Reproduce the items word for word, from the very first line through the line that contains "Looking at the screenshot, I should [x=622, y=697].", including that line.

:: Extracted entries

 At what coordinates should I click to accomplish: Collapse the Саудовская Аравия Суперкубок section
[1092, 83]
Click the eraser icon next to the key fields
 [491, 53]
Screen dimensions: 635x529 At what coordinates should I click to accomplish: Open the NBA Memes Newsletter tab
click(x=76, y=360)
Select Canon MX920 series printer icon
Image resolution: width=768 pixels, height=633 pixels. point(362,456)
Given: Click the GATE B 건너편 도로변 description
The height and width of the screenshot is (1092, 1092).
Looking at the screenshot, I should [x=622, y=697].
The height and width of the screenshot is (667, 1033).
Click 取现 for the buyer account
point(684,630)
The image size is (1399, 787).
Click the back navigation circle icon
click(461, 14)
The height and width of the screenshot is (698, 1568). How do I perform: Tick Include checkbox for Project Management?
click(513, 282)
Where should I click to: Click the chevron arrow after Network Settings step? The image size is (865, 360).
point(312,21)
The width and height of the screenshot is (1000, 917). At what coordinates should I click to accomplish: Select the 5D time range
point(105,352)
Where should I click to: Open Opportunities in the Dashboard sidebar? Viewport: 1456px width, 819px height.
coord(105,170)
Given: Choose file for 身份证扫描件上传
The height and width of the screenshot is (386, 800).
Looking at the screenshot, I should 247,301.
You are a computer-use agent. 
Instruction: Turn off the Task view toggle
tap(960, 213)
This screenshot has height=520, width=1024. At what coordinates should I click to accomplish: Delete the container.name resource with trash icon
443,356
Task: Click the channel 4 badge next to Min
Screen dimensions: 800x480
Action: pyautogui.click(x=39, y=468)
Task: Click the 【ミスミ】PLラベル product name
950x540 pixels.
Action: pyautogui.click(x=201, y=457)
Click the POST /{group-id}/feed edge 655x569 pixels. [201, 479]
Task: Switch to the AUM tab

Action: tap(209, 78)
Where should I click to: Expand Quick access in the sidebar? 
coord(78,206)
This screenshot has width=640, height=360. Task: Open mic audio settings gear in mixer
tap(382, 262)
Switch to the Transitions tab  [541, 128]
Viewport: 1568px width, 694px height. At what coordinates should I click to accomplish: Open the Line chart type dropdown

::::

### Reply to the exercise
 At what coordinates should I click to accomplish: Collapse the Саудовская Аравия Суперкубок section
[1092, 83]
Click the eraser icon next to the key fields
 [491, 53]
Screen dimensions: 635x529 At what coordinates should I click to accomplish: Open the NBA Memes Newsletter tab
click(x=76, y=360)
Select Canon MX920 series printer icon
Image resolution: width=768 pixels, height=633 pixels. point(362,456)
Given: Click the GATE B 건너편 도로변 description
The height and width of the screenshot is (1092, 1092).
Looking at the screenshot, I should [x=622, y=697].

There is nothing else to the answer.